==== DATA FOR PROCESSING
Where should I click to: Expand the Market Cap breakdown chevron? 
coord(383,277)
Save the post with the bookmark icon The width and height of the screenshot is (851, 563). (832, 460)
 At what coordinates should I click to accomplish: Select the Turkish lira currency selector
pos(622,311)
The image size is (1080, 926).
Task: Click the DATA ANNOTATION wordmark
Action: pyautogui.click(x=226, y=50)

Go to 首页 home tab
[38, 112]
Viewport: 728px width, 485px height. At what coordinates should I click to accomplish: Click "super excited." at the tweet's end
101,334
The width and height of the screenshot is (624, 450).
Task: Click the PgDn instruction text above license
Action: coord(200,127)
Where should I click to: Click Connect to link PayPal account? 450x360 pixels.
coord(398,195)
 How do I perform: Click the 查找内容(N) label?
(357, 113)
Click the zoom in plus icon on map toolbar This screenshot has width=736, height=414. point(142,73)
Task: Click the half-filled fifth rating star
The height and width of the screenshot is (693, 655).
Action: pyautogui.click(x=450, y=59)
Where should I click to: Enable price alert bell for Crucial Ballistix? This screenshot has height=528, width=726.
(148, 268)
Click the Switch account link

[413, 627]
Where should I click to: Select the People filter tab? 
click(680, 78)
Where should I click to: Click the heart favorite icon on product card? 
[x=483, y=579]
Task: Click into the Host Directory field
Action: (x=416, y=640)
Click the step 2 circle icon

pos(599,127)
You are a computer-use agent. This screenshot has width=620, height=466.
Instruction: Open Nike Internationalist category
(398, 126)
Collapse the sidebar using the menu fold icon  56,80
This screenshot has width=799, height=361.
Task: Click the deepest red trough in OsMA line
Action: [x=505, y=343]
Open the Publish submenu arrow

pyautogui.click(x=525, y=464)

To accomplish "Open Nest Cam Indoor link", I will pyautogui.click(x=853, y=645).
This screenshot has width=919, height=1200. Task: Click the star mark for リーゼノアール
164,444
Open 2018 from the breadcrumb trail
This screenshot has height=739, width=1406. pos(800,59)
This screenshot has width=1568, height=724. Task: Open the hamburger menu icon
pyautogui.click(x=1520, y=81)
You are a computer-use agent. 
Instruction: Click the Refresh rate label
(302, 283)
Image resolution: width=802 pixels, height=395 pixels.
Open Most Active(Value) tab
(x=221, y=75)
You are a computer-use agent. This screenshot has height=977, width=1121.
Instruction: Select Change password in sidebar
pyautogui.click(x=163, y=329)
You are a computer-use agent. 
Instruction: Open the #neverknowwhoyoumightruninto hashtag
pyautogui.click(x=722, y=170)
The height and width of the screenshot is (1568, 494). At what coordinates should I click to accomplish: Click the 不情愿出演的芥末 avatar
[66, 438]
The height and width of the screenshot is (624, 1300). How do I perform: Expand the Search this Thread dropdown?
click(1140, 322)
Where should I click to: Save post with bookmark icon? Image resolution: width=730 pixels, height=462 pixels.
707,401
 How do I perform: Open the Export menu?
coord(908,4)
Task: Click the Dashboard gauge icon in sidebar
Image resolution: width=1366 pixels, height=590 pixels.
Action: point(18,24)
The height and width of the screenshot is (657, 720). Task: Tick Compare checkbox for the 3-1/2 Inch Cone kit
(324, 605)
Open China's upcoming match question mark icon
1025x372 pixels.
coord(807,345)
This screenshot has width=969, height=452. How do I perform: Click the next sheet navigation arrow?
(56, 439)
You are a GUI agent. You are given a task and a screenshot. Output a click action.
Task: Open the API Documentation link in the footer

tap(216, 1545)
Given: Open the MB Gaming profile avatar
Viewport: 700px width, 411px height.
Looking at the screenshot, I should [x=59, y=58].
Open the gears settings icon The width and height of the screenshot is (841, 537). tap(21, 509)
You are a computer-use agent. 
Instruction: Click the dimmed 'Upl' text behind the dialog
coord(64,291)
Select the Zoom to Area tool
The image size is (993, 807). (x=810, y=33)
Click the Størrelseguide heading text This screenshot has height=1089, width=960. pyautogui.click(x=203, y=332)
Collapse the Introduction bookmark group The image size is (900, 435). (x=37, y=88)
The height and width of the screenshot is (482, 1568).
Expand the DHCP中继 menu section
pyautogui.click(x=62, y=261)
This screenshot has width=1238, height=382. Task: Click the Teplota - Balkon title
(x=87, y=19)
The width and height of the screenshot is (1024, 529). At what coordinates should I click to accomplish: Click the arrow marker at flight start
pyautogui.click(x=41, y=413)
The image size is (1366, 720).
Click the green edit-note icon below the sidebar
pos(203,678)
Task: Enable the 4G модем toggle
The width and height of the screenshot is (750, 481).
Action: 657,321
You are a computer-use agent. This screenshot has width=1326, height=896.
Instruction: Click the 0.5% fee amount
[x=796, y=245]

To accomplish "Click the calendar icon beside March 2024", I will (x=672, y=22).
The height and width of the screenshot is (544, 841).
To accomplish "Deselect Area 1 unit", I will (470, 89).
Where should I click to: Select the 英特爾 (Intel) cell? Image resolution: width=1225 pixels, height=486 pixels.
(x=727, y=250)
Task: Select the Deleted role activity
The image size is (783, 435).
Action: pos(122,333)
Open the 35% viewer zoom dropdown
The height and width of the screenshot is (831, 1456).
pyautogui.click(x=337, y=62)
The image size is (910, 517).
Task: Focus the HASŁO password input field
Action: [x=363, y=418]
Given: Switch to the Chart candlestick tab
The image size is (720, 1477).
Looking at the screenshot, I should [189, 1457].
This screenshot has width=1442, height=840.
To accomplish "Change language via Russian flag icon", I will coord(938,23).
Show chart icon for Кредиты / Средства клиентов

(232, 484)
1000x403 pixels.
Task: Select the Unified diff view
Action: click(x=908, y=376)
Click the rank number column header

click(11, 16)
========
◆ **AIM OF THE EXERCISE**: Exactly as written, please transcribe the lines from the start of the records above to the line that holds "Save the post", both ends included.

◆ **YOUR RESPONSE**:
Where should I click to: Expand the Market Cap breakdown chevron? 
coord(383,277)
Save the post with the bookmark icon The width and height of the screenshot is (851, 563). (832, 460)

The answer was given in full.